Yes, Roe was the product of an activist Court. But so was overturning it.
By Tom Nichols
I’m a conservative (or what used to be called a conservative) who always thought
Roe v. Wade was the product of judicial activism. But overturning it is even worse.
As of last Friday, American women lost the constitutional right to choose an
abortion, ending a protection that’s nearly 50 years old.
Like most Americans, I think abortion must remain legal—but with restrictions. I
am conflicted about abortion because of things that happened in my own family,
but when it comes to the law, let’s stipulate that over the half century that
Roe kept abortion legal, even some of its defenders thought it might be a shaky
decision—the product of judicial activism. They were right: Roe was the product
of an activist Court. But then, so was Dobbs v. Jackson Women’s Health Organization.
How, conservatives fume, can anyone argue that dumping Roe and “throwing it back
to the states” is “activism”?
Here’s the answer: Years of political change matter. Decades ago, abortion
became accepted as a right by a broad majority of the country. Justice Samuel
Alito and the other five conservatives on the Supreme Court were not handing
back abortion to the states as if it were some open question for a debate; they
knew exactly what was going to happen in states with “trigger” laws the minute
they ruled. Despite their legal rationale, these justices were taking sides in a
culture war on behalf of a minority of Americans with whom at least some of them
happen to agree.
Alito, in particular, had been strategizing for years about this single issue:
As The New York Times reported, in 1985, before he was on the Court, Alito took
“umbrage” at a judge’s comments that “forcing women to listen to details about
fetal development before their abortions” would cause them emotional distress.
“Good, [Alito] wrote: Such results ‘are part of the responsibility of moral
choice.’” (As my Atlantic colleague Adam Serwer has written, “The cruelty is the
point.”) [Mr.

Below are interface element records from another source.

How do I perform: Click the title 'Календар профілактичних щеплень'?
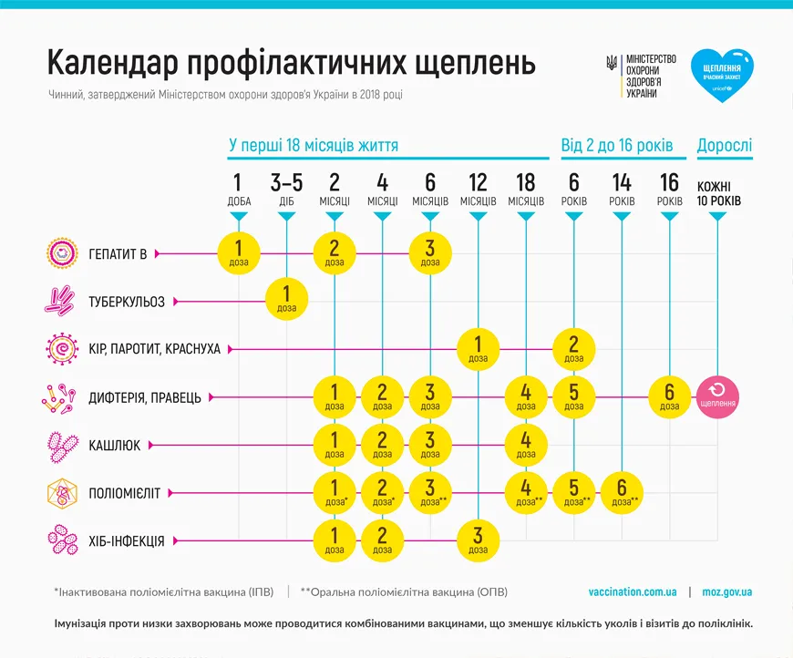(291, 63)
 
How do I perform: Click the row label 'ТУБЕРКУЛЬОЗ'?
(127, 302)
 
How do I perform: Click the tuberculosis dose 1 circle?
(287, 300)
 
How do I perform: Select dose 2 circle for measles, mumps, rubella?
(574, 348)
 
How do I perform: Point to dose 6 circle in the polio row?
(622, 492)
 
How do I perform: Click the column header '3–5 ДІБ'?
(287, 190)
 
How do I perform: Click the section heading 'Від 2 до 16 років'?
(616, 146)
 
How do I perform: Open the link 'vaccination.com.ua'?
(633, 592)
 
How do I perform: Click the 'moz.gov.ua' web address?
(726, 592)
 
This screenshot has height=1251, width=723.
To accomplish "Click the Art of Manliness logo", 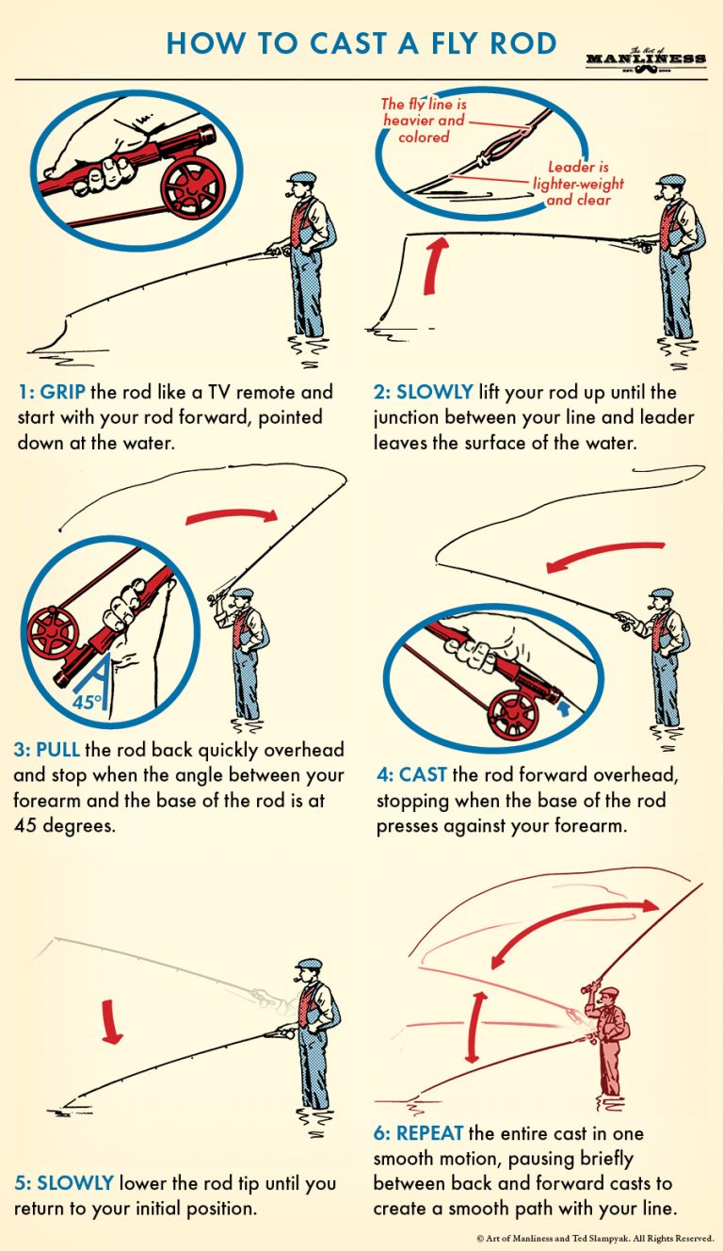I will (x=645, y=57).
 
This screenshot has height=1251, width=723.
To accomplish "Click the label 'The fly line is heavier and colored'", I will (x=423, y=121).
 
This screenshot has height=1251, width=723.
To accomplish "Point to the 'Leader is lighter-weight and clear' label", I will (x=578, y=184).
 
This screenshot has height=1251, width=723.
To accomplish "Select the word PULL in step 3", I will (x=60, y=751).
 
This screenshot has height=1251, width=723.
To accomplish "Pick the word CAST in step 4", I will (x=421, y=775).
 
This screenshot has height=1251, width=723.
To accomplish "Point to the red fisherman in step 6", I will (x=607, y=1036).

Serwer is *right*.]
But somehow, in 2022, we’re supposed to believe that now-Justice Alito
approached Dobbs with a dispassionate constitutional eye.
Anti-abortion conservatives huff that the Court has regularly overturned hideous
decisions, such as Dred Scott, Plessy, or Korematsu (which wasn’t really
overruled but finally disavowed in a 2018 ruling). Roe, they argue, is just
another bad case that was due for reversal.
This is reasoning in a vacuum, as if nothing happened over the course of 50
years. Chief Justice John Roberts himself once said that Korematsu was wrong
when decided, and “has been overruled in the court of history.” True indeed. And
Roe, even if poorly decided, has been affirmed in that same court; again, a
majority of Americans believe in a right to abortion in all or some cases, and
have for a half century. Even now, if the goal was to remedy a Roe overreach,
the majority could have found a way to do so while leaving abortion rights
intact. This was apparently Roberts’s position, but he was brushed aside by the
five other conservative justices.
It’s true that abortion is not in the Constitution. A lot of things aren’t in
the Constitution, including the “right to be left alone,” but that hasn’t
stopped Americans from recognizing that such rights exist. More to the point,
the historical incoherence of Alito’s opinion—and Clarence Thomas’s ominous
warning that the Court should review and potentially unravel other
rights—suggests that no one in the majority really cares all that much about
whether Roe was rightly decided. They care about abortion and other liberal
changes in American life (such as gay marriage, apparently), and they may well
intend to roll them all back.
https://www.theatlantic.com/newsletters/archive/2022/06/dobbs-conservative-justices-activist-court-roe-overturned/661410/
Spot-on 100% correct. None of the justices who voted to overturn Roe gave a
flying fuck about the constitutional quality of Roe. They were just bound and
determined to fight against abortion. That was their only reason.
And no matter what Alito said, they're going after other rights, too.